Investing Early In Process Development

Even before selecting the right bacteria, Reyes says, Bloom began working on process development. “We took a representative strain and asked — at a manufacturing scale, using manufacturing equipment and processes, what are the best growth conditions? What are the calculations for scale? The idea was, is this feasible, and where are we going to need to invest time and energy to anticipate those challenges?” He says this early work accelerated the process of getting to large-scale manufacturing because by the time the therapeutic strain was selected, “we were ready to go.”

A large part of this process development was centered around challenges with growth media and harvesting. “These anaerobic bacteria are very finicky,” Reyes says. “Each species has very particular growth media requirements.” In the case of BL-001, two different bacteria had to be accounted for and their specific growth requirements tailored to. The main challenge with the growth media was not only addressing these unique requirements but doing so with synthetic media (made without animal products) and in a way that allows them to grow at high scale and fidelity.

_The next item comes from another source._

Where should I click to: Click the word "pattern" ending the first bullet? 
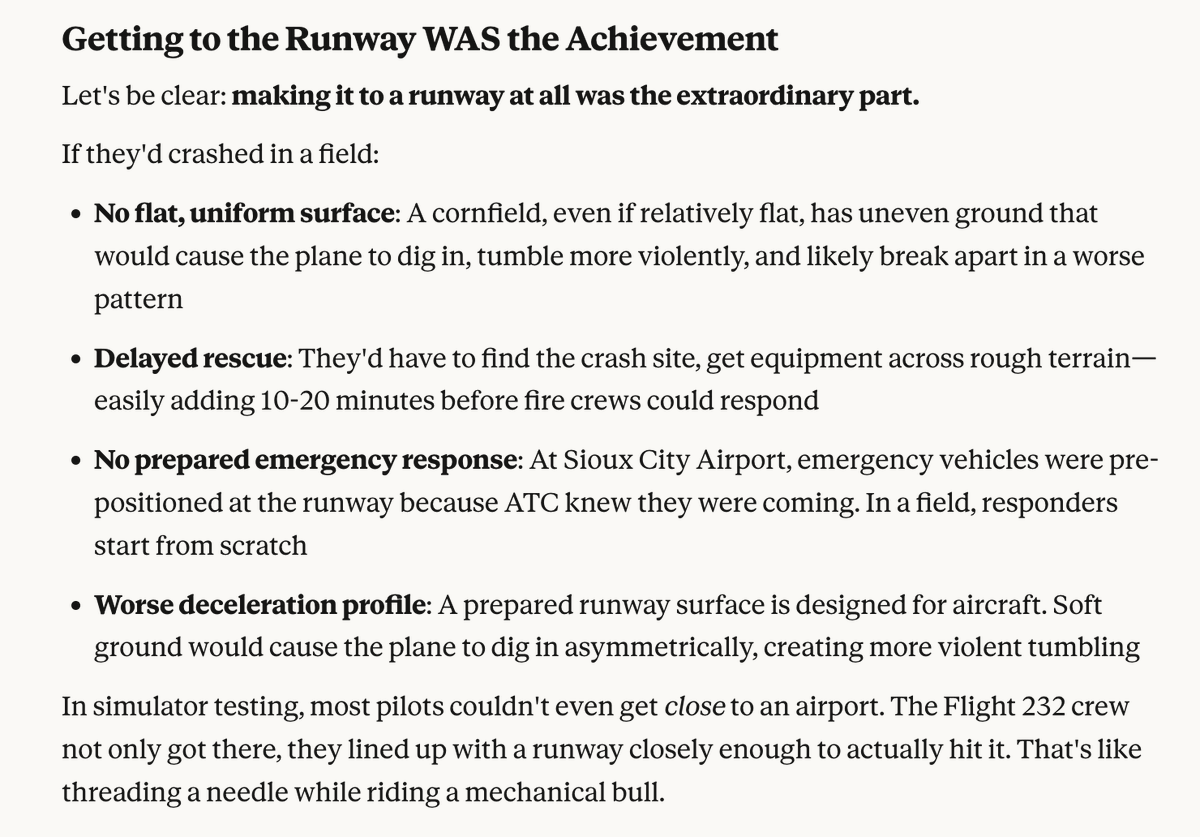point(138,299)

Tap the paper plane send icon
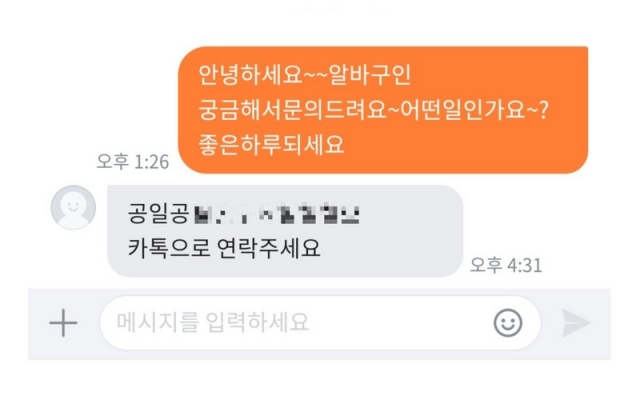(576, 323)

When it came to harvesting these bacteria, their differing extracellular proteins complicated matters, since these affect their respective centrifugation. “Oftentimes, these bacteria have pili. They can be long, they can be short, or they can be more flagella-based. A lot of it has to do with function, so you can say let’s look strictly for strains that centrifuge really well, but then you may be missing some of the really important functionality,” he explains. The growth media plays into this dynamic, since the synthetic media may take away the natural metabolic profile, which could affect protein expression and (potentially) their functionality.

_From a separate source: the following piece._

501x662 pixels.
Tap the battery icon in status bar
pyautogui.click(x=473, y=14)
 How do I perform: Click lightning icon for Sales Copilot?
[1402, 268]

Reyes says part of this early process development was investing in Bloom’s in-house GMP capabilities. “I very much believe that no matter what you do, even if you contract all of your manufacturing out, you should have some internal capabilities. Maybe it’s not the same scale for the same goals, but you should really have some level of overlap because no matter how well we think we can do manufacturing, there’s always challenges, and having some internal capabilities can help you overcome those challenges.” Investing in process development early on — which, for Bloom, also meant investing in people with expertise — helped prepare for clinical-scale manufacturing with its CDMO. Reyes says it’s important to develop a strong relationship with your CDMO in these early stages of process development.

What’s Next For LBP Development?

BL-001 will be delivered orally in a capsule, which is challenging for conditions like ALS, since those who progress in the disease often have trouble swallowing. Though Bloom is working on a liquid oral formulation, Reyes says the general delivery of LBPs is something that developers and manufacturers in the space need to continue working on. Moving forward, he thinks the industry will borrow delivery systems from the commercial probiotic field like oil and liquid suspensions. “I think having that capability to extend delivery is really important, especially as we begin to look at larger and more diverse patient populations. We want to make sure we have that optionality.”

While a lot of great research has been coming out of academia regarding the potential of targeting the gut–brain axis, a lot of work still needs to be done to translate it into actual therapies. “I think what’s going to move the needle is to show that this therapeutic approach makes an impact in patients and their outcomes,” Reyes says. “Our target is reducing seizures in this Dravet population, so I think that is really going to demonstrate to the biopharma industry that this is a validated way to approach coming up with therapies in these high unmet need conditions.”